— Begin STORED ROWS —
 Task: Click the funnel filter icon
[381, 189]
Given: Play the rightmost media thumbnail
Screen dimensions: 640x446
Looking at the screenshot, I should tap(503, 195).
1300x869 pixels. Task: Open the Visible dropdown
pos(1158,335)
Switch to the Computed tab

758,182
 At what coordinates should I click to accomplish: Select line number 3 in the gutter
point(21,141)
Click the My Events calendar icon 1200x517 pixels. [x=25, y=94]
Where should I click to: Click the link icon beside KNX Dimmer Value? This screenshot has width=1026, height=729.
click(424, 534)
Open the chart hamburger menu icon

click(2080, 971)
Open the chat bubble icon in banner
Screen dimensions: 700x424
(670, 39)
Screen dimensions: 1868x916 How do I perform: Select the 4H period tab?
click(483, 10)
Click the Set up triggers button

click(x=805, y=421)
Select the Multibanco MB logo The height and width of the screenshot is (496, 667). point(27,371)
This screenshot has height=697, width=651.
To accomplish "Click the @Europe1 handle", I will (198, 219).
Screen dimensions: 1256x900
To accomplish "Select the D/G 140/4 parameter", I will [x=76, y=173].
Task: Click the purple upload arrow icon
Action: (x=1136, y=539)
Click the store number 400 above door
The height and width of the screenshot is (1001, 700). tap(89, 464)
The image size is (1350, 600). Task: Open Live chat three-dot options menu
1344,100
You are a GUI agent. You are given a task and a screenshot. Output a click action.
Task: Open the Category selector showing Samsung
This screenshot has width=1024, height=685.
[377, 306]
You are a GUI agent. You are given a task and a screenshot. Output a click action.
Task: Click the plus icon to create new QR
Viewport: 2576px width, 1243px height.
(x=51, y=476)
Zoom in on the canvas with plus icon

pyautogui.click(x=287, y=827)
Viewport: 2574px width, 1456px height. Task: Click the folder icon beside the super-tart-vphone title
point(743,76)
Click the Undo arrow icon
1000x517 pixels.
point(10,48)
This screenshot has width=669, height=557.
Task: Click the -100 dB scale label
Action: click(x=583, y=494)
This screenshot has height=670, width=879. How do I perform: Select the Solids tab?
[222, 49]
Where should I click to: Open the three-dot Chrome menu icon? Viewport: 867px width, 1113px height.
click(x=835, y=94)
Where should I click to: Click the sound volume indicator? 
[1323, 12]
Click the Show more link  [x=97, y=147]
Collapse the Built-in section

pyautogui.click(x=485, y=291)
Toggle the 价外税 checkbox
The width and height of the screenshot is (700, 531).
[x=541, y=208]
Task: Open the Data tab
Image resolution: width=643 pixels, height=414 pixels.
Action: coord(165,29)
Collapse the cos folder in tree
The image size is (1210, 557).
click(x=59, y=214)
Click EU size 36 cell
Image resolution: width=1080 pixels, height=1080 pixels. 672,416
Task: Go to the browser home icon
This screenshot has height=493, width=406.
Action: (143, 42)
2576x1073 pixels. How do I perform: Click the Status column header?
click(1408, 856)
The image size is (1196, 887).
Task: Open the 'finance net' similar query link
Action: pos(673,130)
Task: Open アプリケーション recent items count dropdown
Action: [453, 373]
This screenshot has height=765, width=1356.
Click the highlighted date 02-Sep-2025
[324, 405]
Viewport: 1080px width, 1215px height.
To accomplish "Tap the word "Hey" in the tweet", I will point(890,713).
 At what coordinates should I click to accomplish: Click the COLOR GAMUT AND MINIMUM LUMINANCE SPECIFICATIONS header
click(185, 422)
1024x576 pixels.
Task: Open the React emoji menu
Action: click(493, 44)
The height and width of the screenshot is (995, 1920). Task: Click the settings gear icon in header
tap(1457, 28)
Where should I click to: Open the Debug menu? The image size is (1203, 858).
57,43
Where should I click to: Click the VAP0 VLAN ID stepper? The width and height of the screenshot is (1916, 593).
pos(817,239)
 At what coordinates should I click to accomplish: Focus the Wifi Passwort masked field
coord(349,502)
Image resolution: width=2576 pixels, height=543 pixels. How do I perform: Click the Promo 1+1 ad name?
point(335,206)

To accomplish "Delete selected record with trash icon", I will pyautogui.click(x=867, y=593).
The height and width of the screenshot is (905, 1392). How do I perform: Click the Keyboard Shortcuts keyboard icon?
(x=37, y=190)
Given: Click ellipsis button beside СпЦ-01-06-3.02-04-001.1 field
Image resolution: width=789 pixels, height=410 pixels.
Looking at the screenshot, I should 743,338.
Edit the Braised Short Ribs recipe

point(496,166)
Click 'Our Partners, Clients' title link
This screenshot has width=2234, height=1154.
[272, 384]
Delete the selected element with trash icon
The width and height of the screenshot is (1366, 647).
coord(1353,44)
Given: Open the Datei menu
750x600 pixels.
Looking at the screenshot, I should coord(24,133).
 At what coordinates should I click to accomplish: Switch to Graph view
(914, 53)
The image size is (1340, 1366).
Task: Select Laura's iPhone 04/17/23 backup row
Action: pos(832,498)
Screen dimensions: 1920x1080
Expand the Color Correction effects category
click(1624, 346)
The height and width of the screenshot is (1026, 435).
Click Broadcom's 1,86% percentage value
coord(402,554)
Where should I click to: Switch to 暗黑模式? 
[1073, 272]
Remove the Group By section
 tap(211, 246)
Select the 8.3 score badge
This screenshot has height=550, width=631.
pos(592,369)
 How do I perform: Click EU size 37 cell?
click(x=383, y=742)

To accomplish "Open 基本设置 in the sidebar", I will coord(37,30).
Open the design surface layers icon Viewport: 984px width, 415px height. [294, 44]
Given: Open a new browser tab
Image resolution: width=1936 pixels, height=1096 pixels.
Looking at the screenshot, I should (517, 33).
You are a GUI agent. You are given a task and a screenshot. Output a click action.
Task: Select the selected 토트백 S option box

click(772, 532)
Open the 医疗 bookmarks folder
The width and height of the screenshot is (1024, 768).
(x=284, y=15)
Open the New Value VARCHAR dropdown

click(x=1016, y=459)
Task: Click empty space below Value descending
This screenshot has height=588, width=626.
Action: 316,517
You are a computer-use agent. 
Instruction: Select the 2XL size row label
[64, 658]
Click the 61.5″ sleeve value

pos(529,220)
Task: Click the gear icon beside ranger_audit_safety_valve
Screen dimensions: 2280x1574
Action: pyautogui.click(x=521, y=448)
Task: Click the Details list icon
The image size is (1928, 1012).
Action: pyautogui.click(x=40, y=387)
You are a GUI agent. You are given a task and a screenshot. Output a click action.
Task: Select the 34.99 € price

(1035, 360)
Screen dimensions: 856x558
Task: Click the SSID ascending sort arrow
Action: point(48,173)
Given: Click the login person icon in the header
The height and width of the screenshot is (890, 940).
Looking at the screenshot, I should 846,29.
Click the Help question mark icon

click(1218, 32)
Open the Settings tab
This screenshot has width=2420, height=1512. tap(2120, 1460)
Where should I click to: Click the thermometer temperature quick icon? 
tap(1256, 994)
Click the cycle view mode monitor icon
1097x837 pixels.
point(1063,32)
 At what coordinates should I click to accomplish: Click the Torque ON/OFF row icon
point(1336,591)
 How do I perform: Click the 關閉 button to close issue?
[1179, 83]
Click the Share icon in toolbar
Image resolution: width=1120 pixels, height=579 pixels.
— End STORED ROWS —
SET PROBLEM |
Format the saved entries above as a numbered list, omitting any blank lines.

OUTPUT OF THE EXERCISE |
1.  Task: Click the funnel filter icon
2. [381, 189]
3. Given: Play the rightmost media thumbnail
4. Screen dimensions: 640x446
5. Looking at the screenshot, I should tap(503, 195).
6. 1300x869 pixels. Task: Open the Visible dropdown
7. pos(1158,335)
8. Switch to the Computed tab
9. 758,182
10.  At what coordinates should I click to accomplish: Select line number 3 in the gutter
11. point(21,141)
12. Click the My Events calendar icon 1200x517 pixels. [x=25, y=94]
13. Where should I click to: Click the link icon beside KNX Dimmer Value? This screenshot has width=1026, height=729.
14. click(424, 534)
15. Open the chart hamburger menu icon
16. click(2080, 971)
17. Open the chat bubble icon in banner
18. Screen dimensions: 700x424
19. (670, 39)
20. Screen dimensions: 1868x916 How do I perform: Select the 4H period tab?
21. click(483, 10)
22. Click the Set up triggers button
23. click(x=805, y=421)
24. Select the Multibanco MB logo The height and width of the screenshot is (496, 667). point(27,371)
25. This screenshot has height=697, width=651.
26. To accomplish "Click the @Europe1 handle", I will (198, 219).
27. Screen dimensions: 1256x900
28. To accomplish "Select the D/G 140/4 parameter", I will [x=76, y=173].
29. Task: Click the purple upload arrow icon
30. Action: (x=1136, y=539)
31. Click the store number 400 above door
32. The height and width of the screenshot is (1001, 700). tap(89, 464)
33. The image size is (1350, 600). Task: Open Live chat three-dot options menu
34. 1344,100
35. You are a GUI agent. You are given a task and a screenshot. Output a click action.
36. Task: Open the Category selector showing Samsung
37. This screenshot has width=1024, height=685.
38. [377, 306]
39. You are a GUI agent. You are given a task and a screenshot. Output a click action.
40. Task: Click the plus icon to create new QR
41. Viewport: 2576px width, 1243px height.
42. (x=51, y=476)
43. Zoom in on the canvas with plus icon
44. pyautogui.click(x=287, y=827)
45. Viewport: 2574px width, 1456px height. Task: Click the folder icon beside the super-tart-vphone title
46. point(743,76)
47. Click the Undo arrow icon
48. 1000x517 pixels.
49. point(10,48)
50. This screenshot has width=669, height=557.
51. Task: Click the -100 dB scale label
52. Action: click(x=583, y=494)
53. This screenshot has height=670, width=879. How do I perform: Select the Solids tab?
54. [222, 49]
55. Where should I click to: Open the three-dot Chrome menu icon? Viewport: 867px width, 1113px height.
56. click(x=835, y=94)
57. Where should I click to: Click the sound volume indicator? 
58. [1323, 12]
59. Click the Show more link  [x=97, y=147]
60. Collapse the Built-in section
61. pyautogui.click(x=485, y=291)
62. Toggle the 价外税 checkbox
63. The width and height of the screenshot is (700, 531).
64. [x=541, y=208]
65. Task: Open the Data tab
66. Image resolution: width=643 pixels, height=414 pixels.
67. Action: coord(165,29)
68. Collapse the cos folder in tree
69. The image size is (1210, 557).
70. click(x=59, y=214)
71. Click EU size 36 cell
72. Image resolution: width=1080 pixels, height=1080 pixels. 672,416
73. Task: Go to the browser home icon
74. This screenshot has height=493, width=406.
75. Action: (143, 42)
76. 2576x1073 pixels. How do I perform: Click the Status column header?
77. click(1408, 856)
78. The image size is (1196, 887).
79. Task: Open the 'finance net' similar query link
80. Action: pos(673,130)
81. Task: Open アプリケーション recent items count dropdown
82. Action: [453, 373]
83. This screenshot has height=765, width=1356.
84. Click the highlighted date 02-Sep-2025
85. [324, 405]
86. Viewport: 1080px width, 1215px height.
87. To accomplish "Tap the word "Hey" in the tweet", I will point(890,713).
88.  At what coordinates should I click to accomplish: Click the COLOR GAMUT AND MINIMUM LUMINANCE SPECIFICATIONS header
89. click(185, 422)
90. 1024x576 pixels.
91. Task: Open the React emoji menu
92. Action: click(493, 44)
93. The height and width of the screenshot is (995, 1920). Task: Click the settings gear icon in header
94. tap(1457, 28)
95. Where should I click to: Open the Debug menu? The image size is (1203, 858).
96. 57,43
97. Where should I click to: Click the VAP0 VLAN ID stepper? The width and height of the screenshot is (1916, 593).
98. pos(817,239)
99.  At what coordinates should I click to accomplish: Focus the Wifi Passwort masked field
100. coord(349,502)
101. Image resolution: width=2576 pixels, height=543 pixels. How do I perform: Click the Promo 1+1 ad name?
102. point(335,206)
103. To accomplish "Delete selected record with trash icon", I will pyautogui.click(x=867, y=593).
104. The height and width of the screenshot is (905, 1392). How do I perform: Click the Keyboard Shortcuts keyboard icon?
105. (x=37, y=190)
106. Given: Click ellipsis button beside СпЦ-01-06-3.02-04-001.1 field
107. Image resolution: width=789 pixels, height=410 pixels.
108. Looking at the screenshot, I should 743,338.
109. Edit the Braised Short Ribs recipe
110. point(496,166)
111. Click 'Our Partners, Clients' title link
112. This screenshot has width=2234, height=1154.
113. [272, 384]
114. Delete the selected element with trash icon
115. The width and height of the screenshot is (1366, 647).
116. coord(1353,44)
117. Given: Open the Datei menu
118. 750x600 pixels.
119. Looking at the screenshot, I should coord(24,133).
120.  At what coordinates should I click to accomplish: Switch to Graph view
121. (914, 53)
122. The image size is (1340, 1366).
123. Task: Select Laura's iPhone 04/17/23 backup row
124. Action: pos(832,498)
125. Screen dimensions: 1920x1080
126. Expand the Color Correction effects category
127. click(1624, 346)
128. The height and width of the screenshot is (1026, 435).
129. Click Broadcom's 1,86% percentage value
130. coord(402,554)
131. Where should I click to: Switch to 暗黑模式? 
132. [1073, 272]
133. Remove the Group By section
134.  tap(211, 246)
135. Select the 8.3 score badge
136. This screenshot has height=550, width=631.
137. pos(592,369)
138.  How do I perform: Click EU size 37 cell?
139. click(x=383, y=742)
140. To accomplish "Open 基本设置 in the sidebar", I will coord(37,30).
141. Open the design surface layers icon Viewport: 984px width, 415px height. [294, 44]
142. Given: Open a new browser tab
143. Image resolution: width=1936 pixels, height=1096 pixels.
144. Looking at the screenshot, I should (517, 33).
145. You are a GUI agent. You are given a task and a screenshot. Output a click action.
146. Task: Select the selected 토트백 S option box
147. click(772, 532)
148. Open the 医疗 bookmarks folder
149. The width and height of the screenshot is (1024, 768).
150. (x=284, y=15)
151. Open the New Value VARCHAR dropdown
152. click(x=1016, y=459)
153. Task: Click empty space below Value descending
154. This screenshot has height=588, width=626.
155. Action: 316,517
156. You are a computer-use agent. 
157. Instruction: Select the 2XL size row label
158. [64, 658]
159. Click the 61.5″ sleeve value
160. pos(529,220)
161. Task: Click the gear icon beside ranger_audit_safety_valve
162. Screen dimensions: 2280x1574
163. Action: pyautogui.click(x=521, y=448)
164. Task: Click the Details list icon
165. The image size is (1928, 1012).
166. Action: pyautogui.click(x=40, y=387)
167. You are a GUI agent. You are given a task and a screenshot. Output a click action.
168. Task: Select the 34.99 € price
169. (1035, 360)
170. Screen dimensions: 856x558
171. Task: Click the SSID ascending sort arrow
172. Action: point(48,173)
173. Given: Click the login person icon in the header
174. The height and width of the screenshot is (890, 940).
175. Looking at the screenshot, I should 846,29.
176. Click the Help question mark icon
177. click(1218, 32)
178. Open the Settings tab
179. This screenshot has width=2420, height=1512. tap(2120, 1460)
180. Where should I click to: Click the thermometer temperature quick icon? 
181. tap(1256, 994)
182. Click the cycle view mode monitor icon
183. 1097x837 pixels.
184. point(1063,32)
185.  At what coordinates should I click to accomplish: Click the Torque ON/OFF row icon
186. point(1336,591)
187.  How do I perform: Click the 關閉 button to close issue?
188. [1179, 83]
189. Click the Share icon in toolbar
190. Image resolution: width=1120 pixels, height=579 pixels.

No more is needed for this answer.